[Stored records]
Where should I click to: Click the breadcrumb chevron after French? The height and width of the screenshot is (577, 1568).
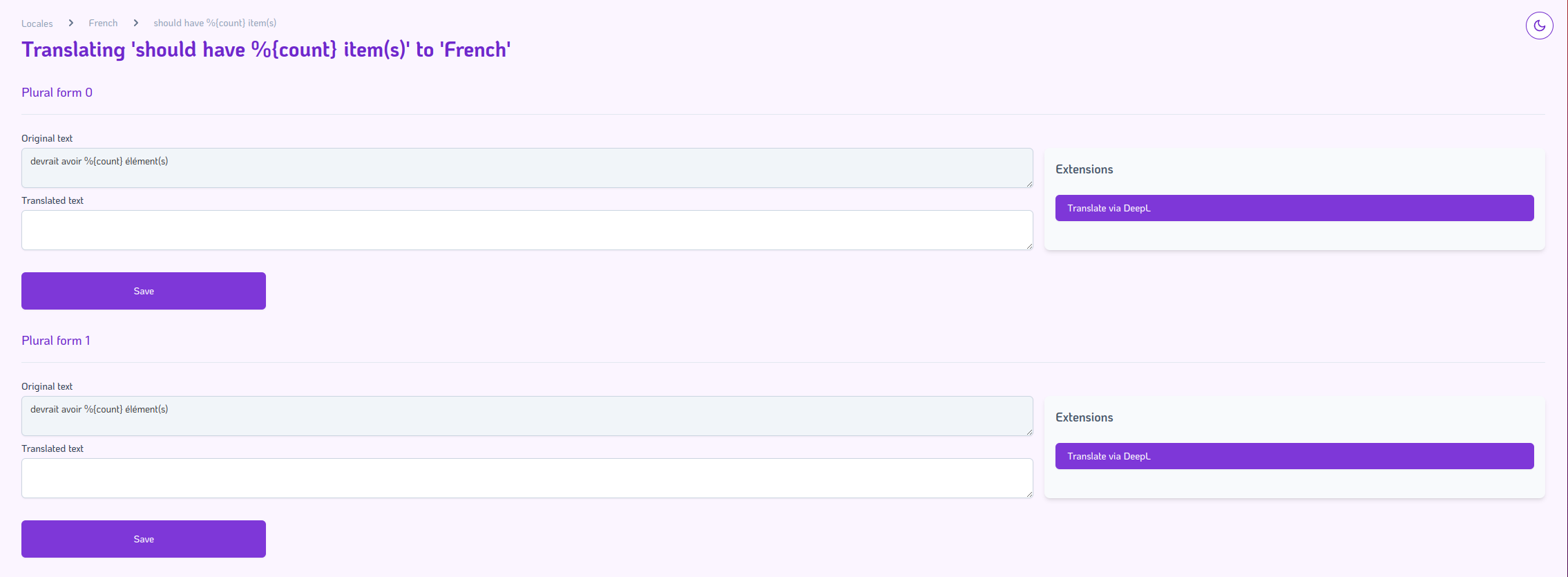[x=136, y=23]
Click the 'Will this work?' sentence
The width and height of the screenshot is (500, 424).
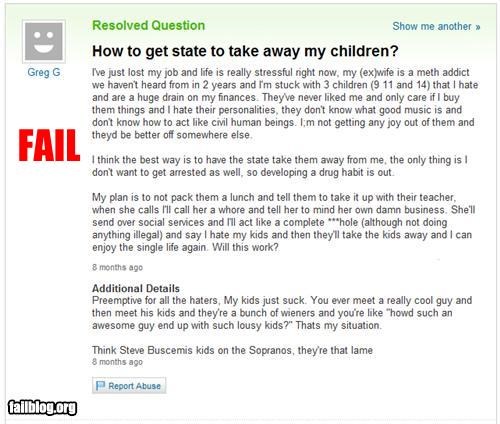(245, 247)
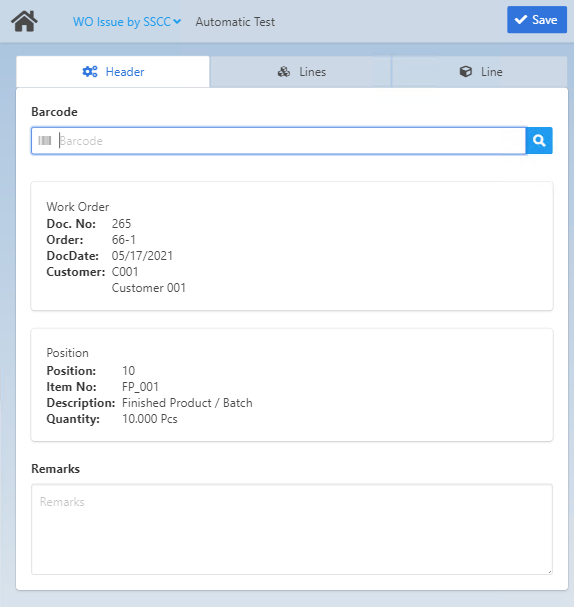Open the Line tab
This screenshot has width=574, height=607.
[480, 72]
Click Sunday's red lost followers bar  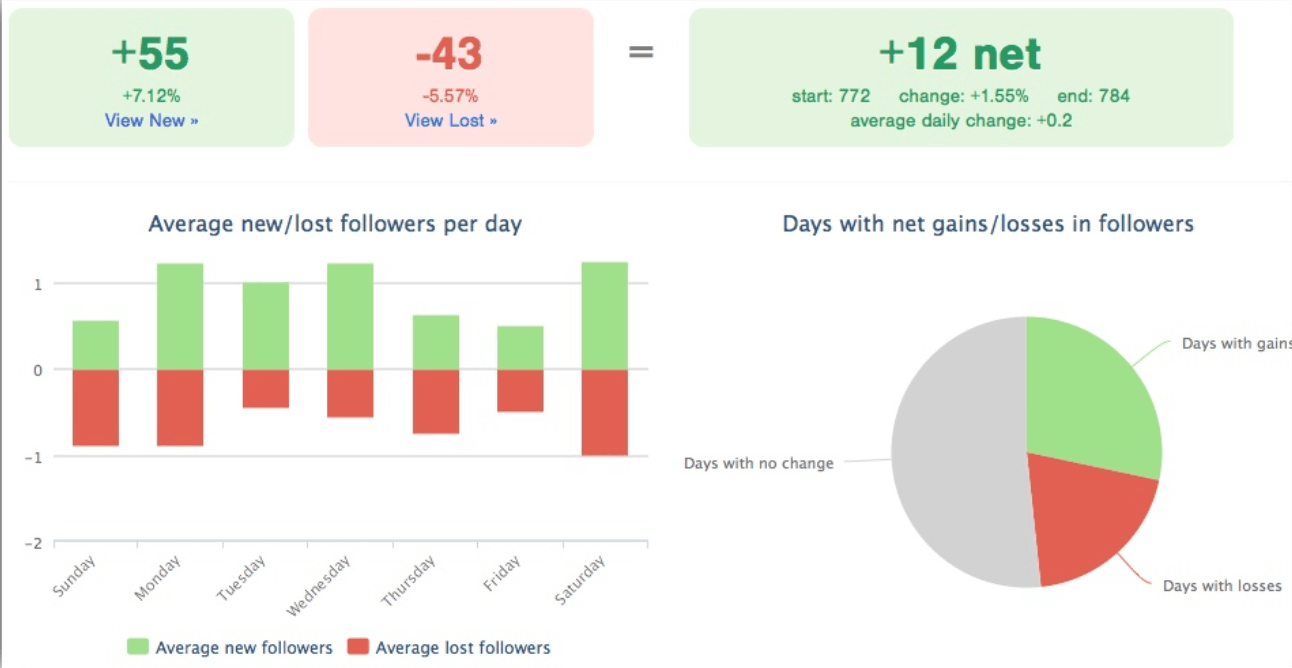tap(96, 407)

» REQUIRED WORK
Repeat only the lines between the top of the entries above and the line containing "Click the 'Will this work?' sentence", both ends included, without the pictures.

» TASK RESULT
Where should I click to: Click the breadcrumb chevron after French? The height and width of the screenshot is (577, 1568).
[x=136, y=23]
Click the 'Will this work?' sentence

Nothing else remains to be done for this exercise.